* _THE PROBLEM_
Copy nothing but the lines below running from the line containing "Viewport: 2048px width, 761px" through the line containing "Click the Add", both end lines included.

* _MATERIAL FOR THE TASK_
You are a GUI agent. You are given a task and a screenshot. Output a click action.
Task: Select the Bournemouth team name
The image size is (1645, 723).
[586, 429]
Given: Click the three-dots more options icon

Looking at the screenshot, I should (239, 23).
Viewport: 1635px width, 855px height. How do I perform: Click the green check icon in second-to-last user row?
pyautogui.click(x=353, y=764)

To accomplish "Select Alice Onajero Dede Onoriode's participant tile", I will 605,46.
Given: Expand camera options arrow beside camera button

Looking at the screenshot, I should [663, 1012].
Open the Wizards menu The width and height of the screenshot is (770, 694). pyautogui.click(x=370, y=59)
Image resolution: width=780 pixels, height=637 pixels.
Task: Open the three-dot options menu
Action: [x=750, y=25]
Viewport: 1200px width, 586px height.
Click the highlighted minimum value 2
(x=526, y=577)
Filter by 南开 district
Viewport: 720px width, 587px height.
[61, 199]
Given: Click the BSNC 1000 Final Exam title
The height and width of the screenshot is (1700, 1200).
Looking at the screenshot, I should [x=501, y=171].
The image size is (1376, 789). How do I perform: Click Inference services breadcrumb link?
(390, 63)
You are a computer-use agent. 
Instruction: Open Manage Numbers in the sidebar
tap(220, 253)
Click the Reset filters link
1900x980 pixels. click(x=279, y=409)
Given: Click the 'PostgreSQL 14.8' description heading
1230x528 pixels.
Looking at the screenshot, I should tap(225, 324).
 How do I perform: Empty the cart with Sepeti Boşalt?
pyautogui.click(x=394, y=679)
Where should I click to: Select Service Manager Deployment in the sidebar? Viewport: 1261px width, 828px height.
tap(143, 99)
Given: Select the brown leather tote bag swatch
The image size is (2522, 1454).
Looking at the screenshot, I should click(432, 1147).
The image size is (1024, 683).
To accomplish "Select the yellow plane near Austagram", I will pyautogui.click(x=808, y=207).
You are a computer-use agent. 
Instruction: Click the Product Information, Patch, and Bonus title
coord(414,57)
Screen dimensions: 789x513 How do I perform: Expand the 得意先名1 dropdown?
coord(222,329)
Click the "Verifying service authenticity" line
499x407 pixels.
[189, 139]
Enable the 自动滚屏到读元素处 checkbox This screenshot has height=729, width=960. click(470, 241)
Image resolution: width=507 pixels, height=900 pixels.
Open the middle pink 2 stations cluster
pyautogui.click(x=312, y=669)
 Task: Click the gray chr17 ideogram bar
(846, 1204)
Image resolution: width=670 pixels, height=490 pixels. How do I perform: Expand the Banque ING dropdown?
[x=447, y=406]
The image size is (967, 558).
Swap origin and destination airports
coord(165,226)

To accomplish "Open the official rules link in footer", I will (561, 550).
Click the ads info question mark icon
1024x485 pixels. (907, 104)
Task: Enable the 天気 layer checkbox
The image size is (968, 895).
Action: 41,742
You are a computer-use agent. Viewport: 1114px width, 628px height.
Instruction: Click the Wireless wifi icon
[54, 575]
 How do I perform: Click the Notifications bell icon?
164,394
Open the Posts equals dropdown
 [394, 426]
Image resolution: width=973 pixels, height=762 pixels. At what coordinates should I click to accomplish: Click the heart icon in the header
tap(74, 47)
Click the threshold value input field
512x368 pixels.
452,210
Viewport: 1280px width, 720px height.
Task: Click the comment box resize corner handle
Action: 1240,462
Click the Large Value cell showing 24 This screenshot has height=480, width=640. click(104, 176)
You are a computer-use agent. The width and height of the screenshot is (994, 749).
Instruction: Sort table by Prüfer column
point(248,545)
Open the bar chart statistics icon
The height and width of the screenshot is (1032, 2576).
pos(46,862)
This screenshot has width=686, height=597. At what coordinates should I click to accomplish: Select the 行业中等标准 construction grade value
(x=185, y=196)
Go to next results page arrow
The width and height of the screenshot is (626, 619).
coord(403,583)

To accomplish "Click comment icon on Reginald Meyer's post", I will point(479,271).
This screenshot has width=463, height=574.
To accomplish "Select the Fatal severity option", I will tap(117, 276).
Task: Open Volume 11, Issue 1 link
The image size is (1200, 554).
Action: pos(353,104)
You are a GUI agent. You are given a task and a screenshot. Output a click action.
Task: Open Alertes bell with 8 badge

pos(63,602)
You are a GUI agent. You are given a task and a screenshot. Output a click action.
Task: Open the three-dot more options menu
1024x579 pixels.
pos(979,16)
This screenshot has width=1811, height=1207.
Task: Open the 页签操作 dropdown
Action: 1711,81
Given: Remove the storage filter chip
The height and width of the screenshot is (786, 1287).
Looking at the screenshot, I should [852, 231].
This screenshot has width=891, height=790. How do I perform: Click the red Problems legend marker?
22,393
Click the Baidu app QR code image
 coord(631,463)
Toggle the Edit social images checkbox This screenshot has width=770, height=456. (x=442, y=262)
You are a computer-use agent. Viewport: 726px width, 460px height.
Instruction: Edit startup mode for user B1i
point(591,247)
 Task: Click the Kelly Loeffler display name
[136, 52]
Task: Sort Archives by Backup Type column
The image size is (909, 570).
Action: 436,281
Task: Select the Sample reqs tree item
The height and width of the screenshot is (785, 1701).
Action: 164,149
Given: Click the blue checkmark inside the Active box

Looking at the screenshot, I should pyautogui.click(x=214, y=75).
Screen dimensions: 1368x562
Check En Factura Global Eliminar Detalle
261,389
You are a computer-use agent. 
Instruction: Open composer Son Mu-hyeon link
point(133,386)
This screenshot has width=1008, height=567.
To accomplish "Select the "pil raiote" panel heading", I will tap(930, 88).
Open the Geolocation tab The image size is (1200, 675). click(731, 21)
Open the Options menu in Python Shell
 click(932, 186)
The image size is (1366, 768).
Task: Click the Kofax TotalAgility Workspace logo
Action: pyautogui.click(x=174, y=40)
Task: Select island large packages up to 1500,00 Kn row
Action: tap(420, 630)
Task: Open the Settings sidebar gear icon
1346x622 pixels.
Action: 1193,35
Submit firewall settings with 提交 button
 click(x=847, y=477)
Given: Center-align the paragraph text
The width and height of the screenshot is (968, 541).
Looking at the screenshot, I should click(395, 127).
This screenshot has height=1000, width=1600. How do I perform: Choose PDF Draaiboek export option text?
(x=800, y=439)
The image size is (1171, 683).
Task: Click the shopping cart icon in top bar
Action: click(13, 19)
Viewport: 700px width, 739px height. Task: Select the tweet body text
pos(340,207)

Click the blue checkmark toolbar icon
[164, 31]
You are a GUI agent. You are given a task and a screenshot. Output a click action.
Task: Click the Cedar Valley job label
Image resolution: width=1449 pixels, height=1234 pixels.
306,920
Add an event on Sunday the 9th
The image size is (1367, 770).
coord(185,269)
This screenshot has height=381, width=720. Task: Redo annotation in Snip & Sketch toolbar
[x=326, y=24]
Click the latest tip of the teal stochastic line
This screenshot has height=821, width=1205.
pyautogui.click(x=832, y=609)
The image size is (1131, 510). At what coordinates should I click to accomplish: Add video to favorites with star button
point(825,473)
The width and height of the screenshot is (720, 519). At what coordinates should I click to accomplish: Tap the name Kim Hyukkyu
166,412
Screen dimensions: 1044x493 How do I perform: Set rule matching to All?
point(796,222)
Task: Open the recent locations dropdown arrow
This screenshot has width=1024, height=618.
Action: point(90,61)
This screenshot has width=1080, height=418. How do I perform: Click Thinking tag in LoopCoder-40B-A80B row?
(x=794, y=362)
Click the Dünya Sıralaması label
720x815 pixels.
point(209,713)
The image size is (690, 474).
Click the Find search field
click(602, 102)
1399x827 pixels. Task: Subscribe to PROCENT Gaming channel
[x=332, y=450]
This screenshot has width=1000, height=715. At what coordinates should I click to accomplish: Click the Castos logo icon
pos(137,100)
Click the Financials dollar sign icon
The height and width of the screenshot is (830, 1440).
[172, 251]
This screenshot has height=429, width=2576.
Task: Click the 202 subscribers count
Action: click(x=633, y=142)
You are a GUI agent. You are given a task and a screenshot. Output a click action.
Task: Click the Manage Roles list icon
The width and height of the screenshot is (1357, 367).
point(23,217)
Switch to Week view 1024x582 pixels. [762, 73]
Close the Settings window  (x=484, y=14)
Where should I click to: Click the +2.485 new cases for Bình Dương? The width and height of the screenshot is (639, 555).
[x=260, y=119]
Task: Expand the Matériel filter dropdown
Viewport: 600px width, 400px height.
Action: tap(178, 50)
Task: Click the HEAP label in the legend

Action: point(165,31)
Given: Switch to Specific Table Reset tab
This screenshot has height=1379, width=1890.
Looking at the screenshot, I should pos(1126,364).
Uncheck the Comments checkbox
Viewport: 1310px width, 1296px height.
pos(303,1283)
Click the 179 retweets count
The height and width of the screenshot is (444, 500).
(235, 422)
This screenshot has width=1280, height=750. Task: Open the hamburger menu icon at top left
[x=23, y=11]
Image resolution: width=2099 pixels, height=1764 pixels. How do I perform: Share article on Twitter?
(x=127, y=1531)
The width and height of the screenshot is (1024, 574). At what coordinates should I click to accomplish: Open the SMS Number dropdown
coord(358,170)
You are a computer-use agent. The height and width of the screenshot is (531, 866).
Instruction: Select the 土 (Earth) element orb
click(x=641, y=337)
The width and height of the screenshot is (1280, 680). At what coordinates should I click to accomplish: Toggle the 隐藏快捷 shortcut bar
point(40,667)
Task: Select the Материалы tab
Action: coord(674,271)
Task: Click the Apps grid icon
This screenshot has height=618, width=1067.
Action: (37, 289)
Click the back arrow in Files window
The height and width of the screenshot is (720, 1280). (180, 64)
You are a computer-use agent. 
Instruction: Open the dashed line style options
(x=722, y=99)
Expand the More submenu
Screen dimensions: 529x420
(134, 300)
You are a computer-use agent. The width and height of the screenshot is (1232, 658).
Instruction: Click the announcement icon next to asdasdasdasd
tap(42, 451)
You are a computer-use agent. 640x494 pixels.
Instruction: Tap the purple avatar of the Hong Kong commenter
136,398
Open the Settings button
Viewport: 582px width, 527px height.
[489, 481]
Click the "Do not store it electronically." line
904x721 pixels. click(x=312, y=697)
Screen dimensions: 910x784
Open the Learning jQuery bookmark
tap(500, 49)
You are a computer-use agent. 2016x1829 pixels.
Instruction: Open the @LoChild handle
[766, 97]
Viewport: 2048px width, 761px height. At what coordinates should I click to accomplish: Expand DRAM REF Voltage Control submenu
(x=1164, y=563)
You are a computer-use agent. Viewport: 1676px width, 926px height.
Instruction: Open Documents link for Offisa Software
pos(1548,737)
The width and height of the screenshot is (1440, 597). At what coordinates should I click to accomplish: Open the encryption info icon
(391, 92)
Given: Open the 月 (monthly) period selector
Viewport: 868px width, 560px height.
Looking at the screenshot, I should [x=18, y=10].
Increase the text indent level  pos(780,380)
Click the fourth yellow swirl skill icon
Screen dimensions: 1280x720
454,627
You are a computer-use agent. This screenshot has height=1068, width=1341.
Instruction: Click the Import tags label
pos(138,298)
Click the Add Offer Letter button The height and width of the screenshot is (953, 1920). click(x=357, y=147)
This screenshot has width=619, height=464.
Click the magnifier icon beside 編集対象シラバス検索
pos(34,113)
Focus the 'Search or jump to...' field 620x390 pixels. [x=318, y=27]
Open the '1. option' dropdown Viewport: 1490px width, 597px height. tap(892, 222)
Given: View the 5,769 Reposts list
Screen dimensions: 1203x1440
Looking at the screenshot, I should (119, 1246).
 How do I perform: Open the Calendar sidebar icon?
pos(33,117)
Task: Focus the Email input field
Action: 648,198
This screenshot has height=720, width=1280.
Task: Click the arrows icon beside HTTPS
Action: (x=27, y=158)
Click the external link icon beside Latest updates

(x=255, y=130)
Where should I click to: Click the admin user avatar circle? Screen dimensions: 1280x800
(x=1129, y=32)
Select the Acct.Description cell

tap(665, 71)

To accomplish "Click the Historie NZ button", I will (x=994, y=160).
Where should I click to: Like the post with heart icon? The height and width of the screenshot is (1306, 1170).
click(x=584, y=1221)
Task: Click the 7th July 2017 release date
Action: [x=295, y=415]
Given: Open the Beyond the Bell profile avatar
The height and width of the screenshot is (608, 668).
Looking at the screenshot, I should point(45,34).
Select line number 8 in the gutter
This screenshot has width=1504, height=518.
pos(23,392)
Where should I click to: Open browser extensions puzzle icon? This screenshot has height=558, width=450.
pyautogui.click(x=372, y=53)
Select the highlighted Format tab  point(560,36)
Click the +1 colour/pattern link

* _THE ANSWER_
Viewport: 2048px width, 761px height. At what coordinates should I click to accomplish: Expand DRAM REF Voltage Control submenu
(x=1164, y=563)
You are a computer-use agent. Viewport: 1676px width, 926px height.
Instruction: Open Documents link for Offisa Software
pos(1548,737)
The width and height of the screenshot is (1440, 597). At what coordinates should I click to accomplish: Open the encryption info icon
(391, 92)
Given: Open the 月 (monthly) period selector
Viewport: 868px width, 560px height.
Looking at the screenshot, I should [x=18, y=10].
Increase the text indent level  pos(780,380)
Click the fourth yellow swirl skill icon
Screen dimensions: 1280x720
454,627
You are a computer-use agent. This screenshot has height=1068, width=1341.
Instruction: Click the Import tags label
pos(138,298)
Click the Add Offer Letter button The height and width of the screenshot is (953, 1920). click(x=357, y=147)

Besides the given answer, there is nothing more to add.